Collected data
-.-.-

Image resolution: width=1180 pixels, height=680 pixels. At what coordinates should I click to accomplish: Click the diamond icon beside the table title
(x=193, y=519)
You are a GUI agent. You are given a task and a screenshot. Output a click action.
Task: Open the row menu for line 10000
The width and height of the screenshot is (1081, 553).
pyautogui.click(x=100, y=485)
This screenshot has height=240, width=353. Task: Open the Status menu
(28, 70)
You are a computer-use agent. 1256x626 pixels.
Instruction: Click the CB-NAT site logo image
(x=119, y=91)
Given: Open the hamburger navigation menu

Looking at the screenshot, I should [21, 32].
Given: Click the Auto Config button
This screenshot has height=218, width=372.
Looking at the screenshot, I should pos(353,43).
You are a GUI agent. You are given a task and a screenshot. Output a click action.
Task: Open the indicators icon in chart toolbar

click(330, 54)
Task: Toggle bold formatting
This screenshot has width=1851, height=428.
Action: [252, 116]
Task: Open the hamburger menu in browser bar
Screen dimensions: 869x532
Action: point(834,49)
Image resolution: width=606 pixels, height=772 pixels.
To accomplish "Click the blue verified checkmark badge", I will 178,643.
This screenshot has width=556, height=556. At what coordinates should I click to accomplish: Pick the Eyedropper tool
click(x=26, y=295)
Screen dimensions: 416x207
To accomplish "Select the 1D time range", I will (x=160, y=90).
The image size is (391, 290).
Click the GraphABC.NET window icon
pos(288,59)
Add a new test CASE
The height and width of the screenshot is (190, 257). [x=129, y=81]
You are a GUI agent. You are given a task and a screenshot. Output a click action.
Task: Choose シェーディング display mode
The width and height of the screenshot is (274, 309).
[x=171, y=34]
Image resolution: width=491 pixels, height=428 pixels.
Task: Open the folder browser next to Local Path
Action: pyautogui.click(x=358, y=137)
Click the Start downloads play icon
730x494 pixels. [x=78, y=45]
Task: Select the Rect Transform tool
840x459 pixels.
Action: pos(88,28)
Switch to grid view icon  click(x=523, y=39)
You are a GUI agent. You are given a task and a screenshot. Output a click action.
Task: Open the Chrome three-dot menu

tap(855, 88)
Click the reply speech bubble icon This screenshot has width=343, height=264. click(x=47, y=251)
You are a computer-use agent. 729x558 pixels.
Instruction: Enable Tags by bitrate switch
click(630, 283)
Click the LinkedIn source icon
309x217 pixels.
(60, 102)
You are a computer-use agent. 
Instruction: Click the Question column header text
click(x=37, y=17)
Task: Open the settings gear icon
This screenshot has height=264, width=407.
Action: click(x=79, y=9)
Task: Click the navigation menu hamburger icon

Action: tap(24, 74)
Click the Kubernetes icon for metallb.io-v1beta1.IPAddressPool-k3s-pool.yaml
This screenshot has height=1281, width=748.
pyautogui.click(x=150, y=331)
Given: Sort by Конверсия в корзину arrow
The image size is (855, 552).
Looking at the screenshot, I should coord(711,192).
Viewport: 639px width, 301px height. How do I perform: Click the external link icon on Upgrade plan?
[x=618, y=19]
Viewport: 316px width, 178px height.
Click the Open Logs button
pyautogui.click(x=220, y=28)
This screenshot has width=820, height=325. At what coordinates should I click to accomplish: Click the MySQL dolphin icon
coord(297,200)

-.-.-

- [Work required]
Set down nothing but the lines from the one containing "Instruction: Enable Tags by bitrate switch" through the final line above, exactly as written.

- [Answer to the exercise]
Instruction: Enable Tags by bitrate switch
click(630, 283)
Click the LinkedIn source icon
309x217 pixels.
(60, 102)
You are a computer-use agent. 
Instruction: Click the Question column header text
click(x=37, y=17)
Task: Open the settings gear icon
This screenshot has height=264, width=407.
Action: click(x=79, y=9)
Task: Click the navigation menu hamburger icon

Action: tap(24, 74)
Click the Kubernetes icon for metallb.io-v1beta1.IPAddressPool-k3s-pool.yaml
This screenshot has height=1281, width=748.
pyautogui.click(x=150, y=331)
Given: Sort by Конверсия в корзину arrow
The image size is (855, 552).
Looking at the screenshot, I should coord(711,192).
Viewport: 639px width, 301px height. How do I perform: Click the external link icon on Upgrade plan?
[x=618, y=19]
Viewport: 316px width, 178px height.
Click the Open Logs button
pyautogui.click(x=220, y=28)
This screenshot has width=820, height=325. At what coordinates should I click to accomplish: Click the MySQL dolphin icon
coord(297,200)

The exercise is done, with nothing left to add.